Give every entry below again, exactly as written, and skip the images.
** Opening Listed records block **
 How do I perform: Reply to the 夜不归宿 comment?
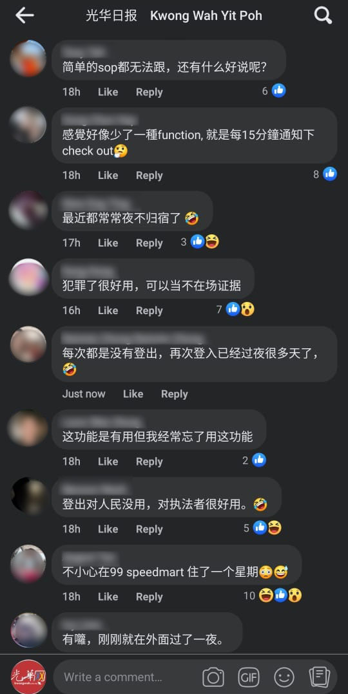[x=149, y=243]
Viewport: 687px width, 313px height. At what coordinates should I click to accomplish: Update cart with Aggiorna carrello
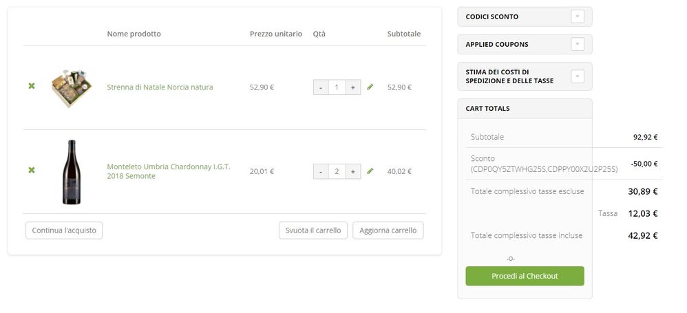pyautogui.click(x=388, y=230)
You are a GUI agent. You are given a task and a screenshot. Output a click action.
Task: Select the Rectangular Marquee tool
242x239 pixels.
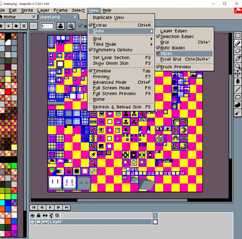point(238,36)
** Closing Listed records block **
* _The answer_:
 How do I perform: Reply to the 夜不归宿 comment?
[x=149, y=243]
Viewport: 687px width, 313px height. At what coordinates should I click to accomplish: Update cart with Aggiorna carrello
pyautogui.click(x=388, y=230)
You are a GUI agent. You are given a task and a screenshot. Output a click action.
Task: Select the Rectangular Marquee tool
242x239 pixels.
point(238,36)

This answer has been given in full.